Danke für deine schnelle Antwort. Das ist allerdings nich ganz das was ich haben möchte. Das Datum soll ganz links und die Seitenzahlen ganz rechts ausgerichtet werden.

etwa so:

```
--------------------------------
 |                                 |                                 
 |                                 |
 |                                 |
 |                                 |
 |                                 |
 |                                 |
 |                                 |
 |                                 |
 |                                 |
 |                                 |
 |                                 |
|---------------------------------|
|Datum                      Seite |
  --------------------------------
```


----------



## thE_29 (23. Sep 2004)

jo, du musst vor dem Datum die \t\t\t aber die Seitenanzahl ist immer mittig (deswegen hatte ich seite zuerst!)

schau dir das chap1201.java an, dort macht er es irgendwie


----------



## donmarco (23. Sep 2004)

So hab das Problem dank eines Beispieles von der Seite http://itextpdf.sourceforge.net/ (examples-133.zip)  gelöst.
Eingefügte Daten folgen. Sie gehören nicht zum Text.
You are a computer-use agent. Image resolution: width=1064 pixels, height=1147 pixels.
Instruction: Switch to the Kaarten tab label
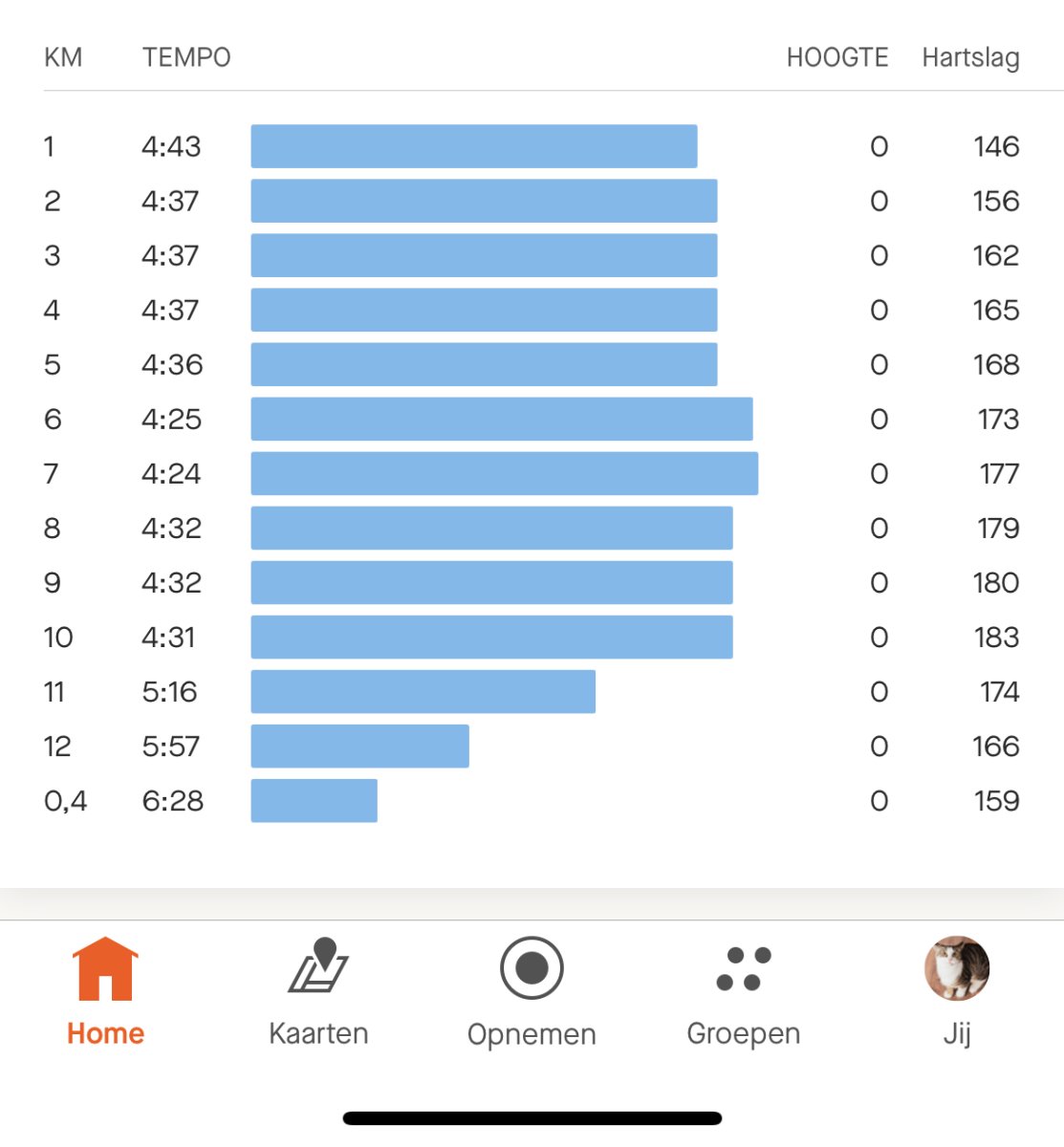coord(318,1033)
Die Beispiele sind sehr ausführlich und sollten auch die restlichen Fragen die nicht im offiziellen Tutorial geklärt werden, beantworten.
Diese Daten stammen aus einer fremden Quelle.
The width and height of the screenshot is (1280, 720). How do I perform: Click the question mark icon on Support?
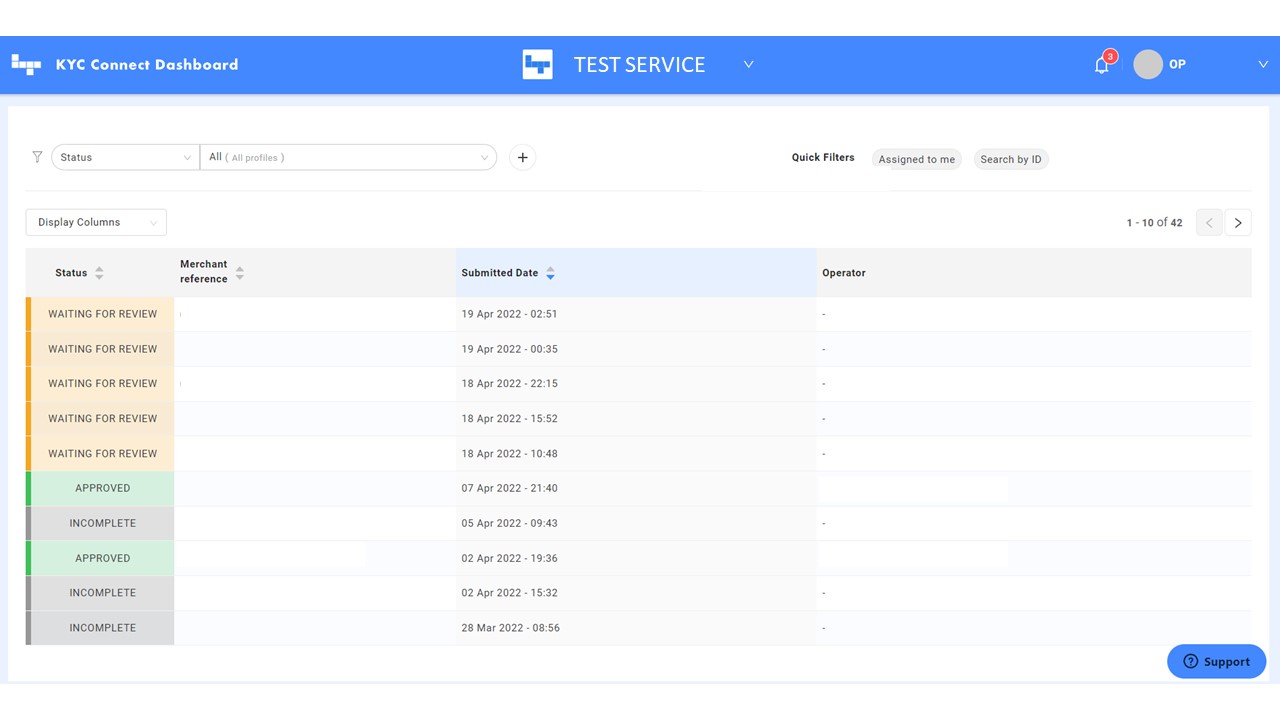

Wen es interessiert hier der Quelltext.

*FootWriter.java*

```
import com.lowagie.text.pdf.PdfPTable;
import com.lowagie.text.pdf.PdfPageEventHelper;
import com.lowagie.text.pdf.PdfWriter;
import com.lowagie.text.*;
import com.lowagie.text.pdf.*;

public class FootWriter extends PdfPageEventHelper
{
    public void onEndPage(PdfWriter writer, Document document)
    {
        try {
            Rectangle page = document.getPageSize();
            PdfPTable head = new PdfPTable(2);

            PdfPCell tmp = new PdfPCell(new Phrase("Seite: 1"));
            tmp.setBorder(Rectangle.NO_BORDER);
            head.addCell(tmp);           
            tmp.setPhrase(new Phrase("Datum: 12.01.2004"));
            tmp.setHorizontalAlignment(Element.ALIGN_RIGHT);
            tmp.setBorder(Rectangle.NO_BORDER);
            
            head.addCell(tmp);
            
            head.setTotalWidth(page.width() - document.leftMargin() - document.rightMargin());
            head.writeSelectedRows(0, -1, document.leftMargin(), document.bottomMargin(),
            writer.getDirectContent());
        }
        catch (Exception e) {
            throw new ExceptionConverter(e);
        }
    }
}
```

*PDF.java*

```
import java.io.FileOutputStream;
import java.io.IOException;
import java.util.Date;

import com.lowagie.text.Cell;
import com.lowagie.text.Chunk;
import com.lowagie.text.Document;
import com.lowagie.text.DocumentException;
import com.lowagie.text.HeaderFooter;
import com.lowagie.text.PageSize;
import com.lowagie.text.Paragraph;
import com.lowagie.text.Phrase;
import com.lowagie.text.Rectangle;
import com.lowagie.text.Table;
import com.lowagie.text.pdf.PdfWriter;

public class PDF
{
	public PDF()
	{
		
		Document document = new Document();
		float scale_factor = 0;
		
		try {

			// PdfWriter erzeugen und mit FileOutputStream verbinden
			PdfWriter writer = PdfWriter.getInstance(document, new FileOutputStream("c://test.pdf"));

            // Seitenanzahl und Papierformat setzen
            document.setPageCount(1);
            document.setPageSize(PageSize.A4);
            
            
            writer.setPageEvent(new FootWriter());
            
            // Dokument öffnen
            document.open();
               	
         	document.add(new Paragraph(new Chunk("test")));
        }
        
        catch(DocumentException de) {
            System.err.println(de.getMessage());
        }
        catch(IOException ioe) {
            System.err.println(ioe.getMessage());
        }
        
        // Dokument schließen
        document.close();
	}
	
	public static void main(String args[])
	{
		new PDF();
	}
}
```


----------